Aku terhenyak. Menahan gemuruh dada. Menahan kemarahan yang entah apa jenisnya. Tak peduli entah marah yang bermutu atau tidak. Untuk kemudian mereda sendiri. Tenang. Pelan. Datar.

Aku merenung lagi. Merumus lagi. Semakin nyata bahwa ini rasa brengsek harus cepat kubunuh. Harus! Caranya? Apa saja. Segala cara.

Ini pasti akan begitu berat karena meski tanpa melihat, aku sudah kepalang terbiasa mengerti dengan sendirinya kemana kemana geraknya, sudah hafal seluruh indera ini akannya. Tapi ini harus kulakukan. Aku harus melupakannya. Harus tak lagi mencuri-curi pandang padanya. Harus tak boleh menghampirinya. Harus sebisa mungkin terhindar dari paparan keindahannya. Menghindar dari tabrakan matanya. Semuanyaa! Sampai musim gila ini berlalu pergi.
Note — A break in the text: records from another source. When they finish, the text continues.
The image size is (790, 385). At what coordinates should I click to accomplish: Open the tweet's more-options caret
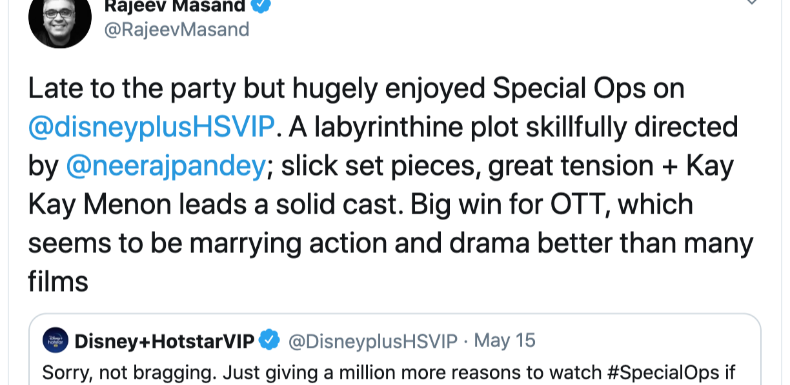[x=751, y=3]
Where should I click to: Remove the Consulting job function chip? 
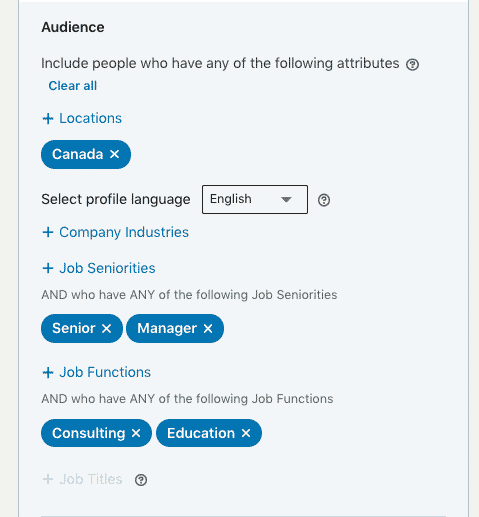point(136,433)
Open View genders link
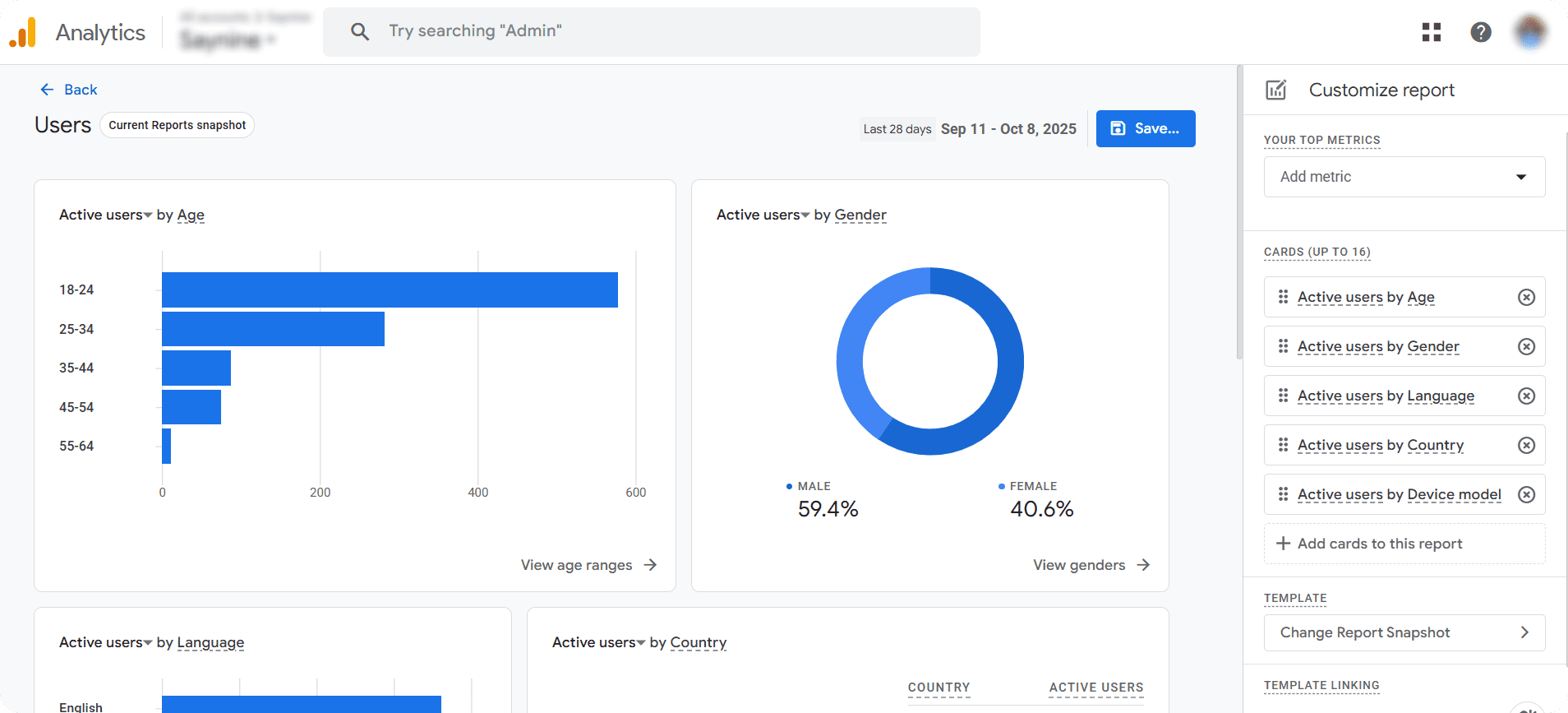The image size is (1568, 713). tap(1091, 565)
Oo, bukankah ini semuanya sudah kulakukan sedari jauh hari kemarin? Tapi ya ampun. Hati ini selalu tak bisa untuk tak berdesir tiap kali mata kita tak sengaja beradu tatap. Tatapan itu sebentar saja. Desirnya di dalam yang lama. Sialan!

Tanpa terasa matahari kini tinggal sedikit saja. Bukan lagi karena awan. Benar-benar karena tenggelam. Menyembulkan sedikit kepalanya. Mengucapkan sampai jumpa pada bumi belahan sini. Dan akhirnya benar-benar ia pergi. Mega-mega menyemburat warna emas. Menjadi jingga. Menjadi warna neraka.
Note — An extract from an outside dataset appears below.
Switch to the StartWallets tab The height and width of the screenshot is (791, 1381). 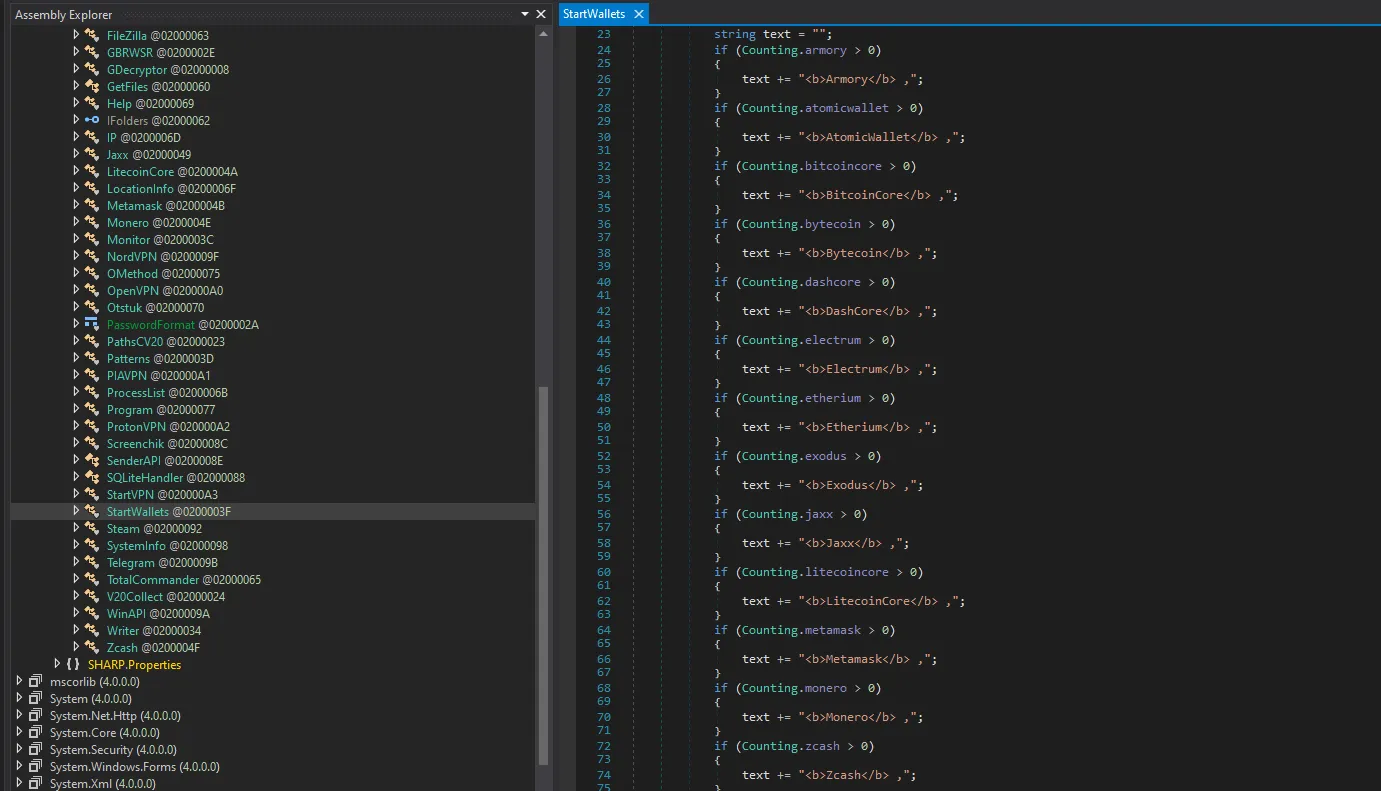594,14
Berkompi-kompi kelelawar berangkat mengembara. Menyisir langit. Menjilat kabut asap.

Sayup-sayup adzan maghrib mulai dilantunkan. Sahut-menyahut dari speaker satu ke yang lainnya. Memberikan suaranya yang aneka ragam sebagai pelantunnya pun aneka ragam. Ada yang merdu, menghadirkan kedamaian. Syahdu, menciptakan kesejukan. Sisanya, suara yang payah. Kalau tak mau kubilang brengsek.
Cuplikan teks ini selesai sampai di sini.